Kippenberger und das SO36

Kippenberger wollte die Kunstwelt verändern, er wollte Räume für künstlerische Experimente schaffen. Im selben Jahr bekam er die Gelegenheit, Geschäftsführer des SO36 zu werden, eines Veranstaltungsraums für jede Art von Subkultur im Herzen von Berlin-Kreuzberg. „Das SO36 war ein großes schwarzes Loch, mit wenig Licht, ein paar Kühlschränken und einer Bühne. Dort war alles möglich“, erinnert sich Gisela Capitain.

Das SO36 eröffnete 1978 mit einem der ersten Neue-Deutsche-Welle-Musikfestivals und versuchte relativ erfolglos, Punk, New Wave und Kunst miteinander zu verbinden. Die Kreuzberger Punk- und Anarchoszene boykottierte es anfangs als zu kommerziell, und so gaben Kippenberger und die Besitzer Achim Schächtele und Andreas Rohè nach einem Überfall die Leitung ab. Unter neuer Führung wurde es schließlich zum Zentrum der Punk- und Rockszene. Alle nennenswerten Punkbands traten hier auf und brachten ihr Publikum mächtig ins Schwitzen. Hier wurde nicht getanzt, im SO36 wurde gepogt. Der Pogo diente als Kontrast zu der kommerziellen Diskomusik der 1970er-Jahre. Auf seine Art und Weise war aber auch dieser Tanz sehr individuell und experimentell, denn Regeln gab es hier keine.
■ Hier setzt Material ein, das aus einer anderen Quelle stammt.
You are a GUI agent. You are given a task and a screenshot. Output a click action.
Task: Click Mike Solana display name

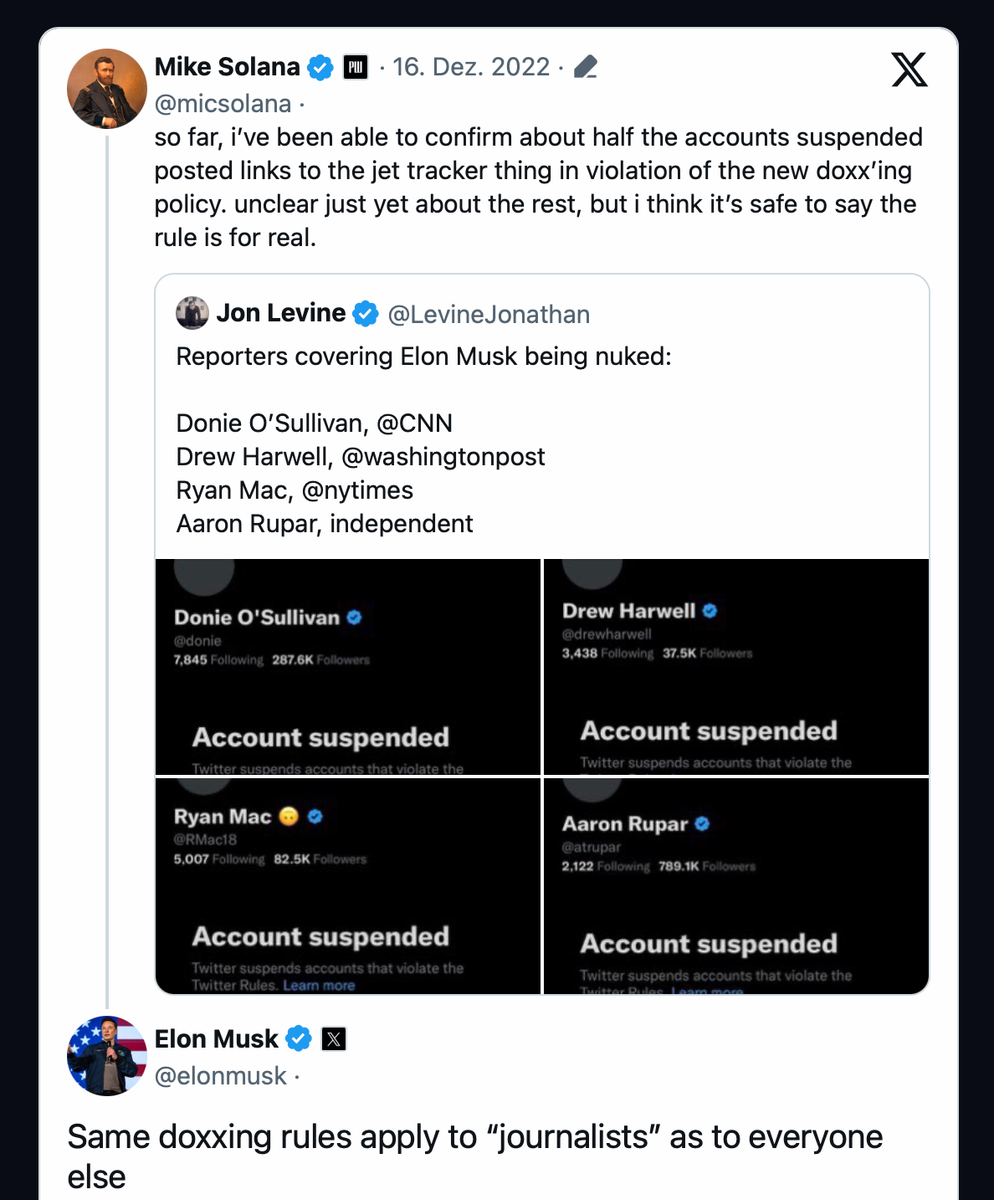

Genauso wenig stringent wie der „Tanz“ war auch die Geschichte des SO36: Nach 1983 wurde es wegen Baufälligkeit geschlossen, 1984 besetzt und später von der Stadt geduldet – bis heute. Wild gefeiert wird hier immer noch.
 
Die Ausstellung Geniale Dilletanten präsentiert ab 23. April 2015 in Minsk (Belarus) und im Anschluss auf Welt-Tournee den bisher umfangreichsten Überblick über die deutsche Subkultur der 1980er-Jahre. Von Juni bis Oktober 2015 wird sie im Münchener Haus der Kunst zu sehen sein. Geniale Dilletanten ist eine Tourneeausstellung des Goethe-Instituts.